Probability for Dummies by Deborah Rumsey

Evidence-Based Technical Analysis: Applying the Scientific Method and Statistical Inference to Trading Signals... by David R. Aronson

Read those two books and you will have a solid foundation of how statistics applies to trading.

If you need to get more in-depth find out the textbooks used by major ivy league curriculums (grad and undergrad) and get a hold of their textbooks

5. ### murray t turtle

===========
F Point;
take your favorite stock or commodity. Do [m] mean ,[m] median,,
[m]mode study on many time frames. You will find some good wisdom doing that, if you do it enough ; No substitute for plenty/plenty of work. You will not see much if you dont do much work on that.

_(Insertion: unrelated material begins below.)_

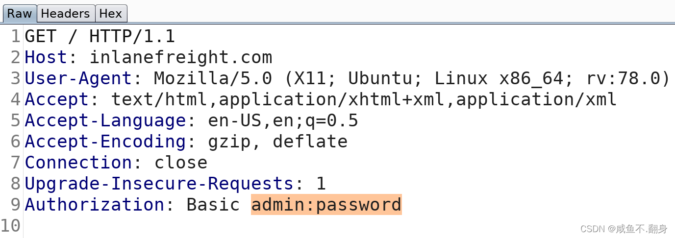Click the Accept header name on line 4
This screenshot has width=675, height=238.
pyautogui.click(x=57, y=100)
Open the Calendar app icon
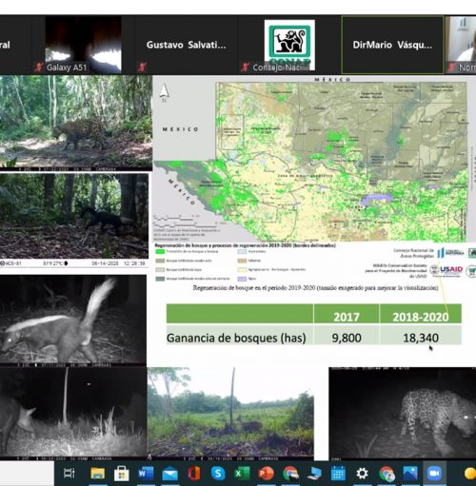The image size is (476, 486). [x=338, y=474]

Wisdom is profitable to direct
Hope this helps it helps me.

murray t turtle

6. ### eurusdzn

"Wide Tailz gave you a good response but the issue you will have is the quote above. These types of simple methods usually require a very "Subjective" level of interpretation and therefore are nearly impossible to capture in a trading algorithm that would allow you to apply statistical analysis. Most traders think they have a system but in reality it is usually a judgement call based on experience."

Slave2Market,

Would you please elaborate as I do not understand. For example, I thought that a method described by EOD close crossing above ma(5) as entry and EOD close crossing below ma(5) as an exit, with a stop loss, running against 100 stocks over 20 years is "objective" and easy to code. Therefore I could apply
"stats 101" to this data. No?

7. ### Bob111

sure..but you will be disappointed with results

8. ### eurusdzn

Yes I agree, I mention it only as an example to frame a question.
Whoops, I. Did not see the quote S2Mwas referring to.. never mind.

9. ### DeeDeeTwo

A "moving average" is not "statistics"... it's an average...
A primitive, high school level construct.

Statistics are methods that tell you whether something is meaningful...
As opposed to being "fooled by randomness".

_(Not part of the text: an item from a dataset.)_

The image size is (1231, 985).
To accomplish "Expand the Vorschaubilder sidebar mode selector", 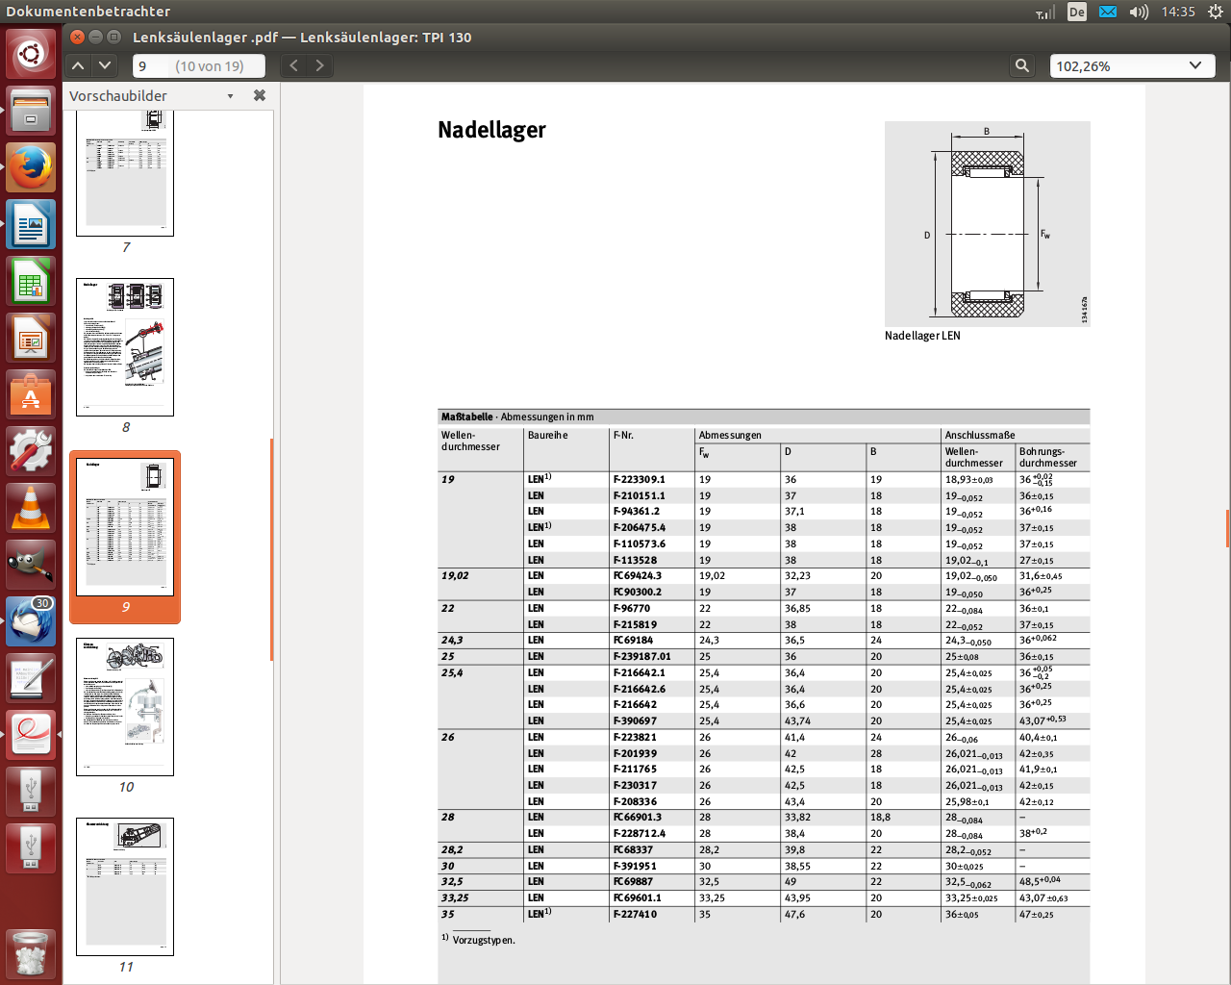I will [230, 96].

You cannot succeed as a trader...
Unless you have a very strong gut feel for stats...
And can differentiate from randomness.

You must know when you are gambling... most have no clue.
So a good place to start is knowing gambling math cold.

10. ### vicirek

Moving average is more than that. It is part of signal processing body of knowledge and depending on the form being used it is one of the band pass filters. Superficially it looks like simple high school concept. It is powerful tool but with questionable applicability to financial markets because of inherent lag.

Statistics has very limited and ancillary applicability to financial markets because of inherent randomness of market signals combined with man made randomization (computer aided) introduced to markets on purpose to confuse outsiders even more.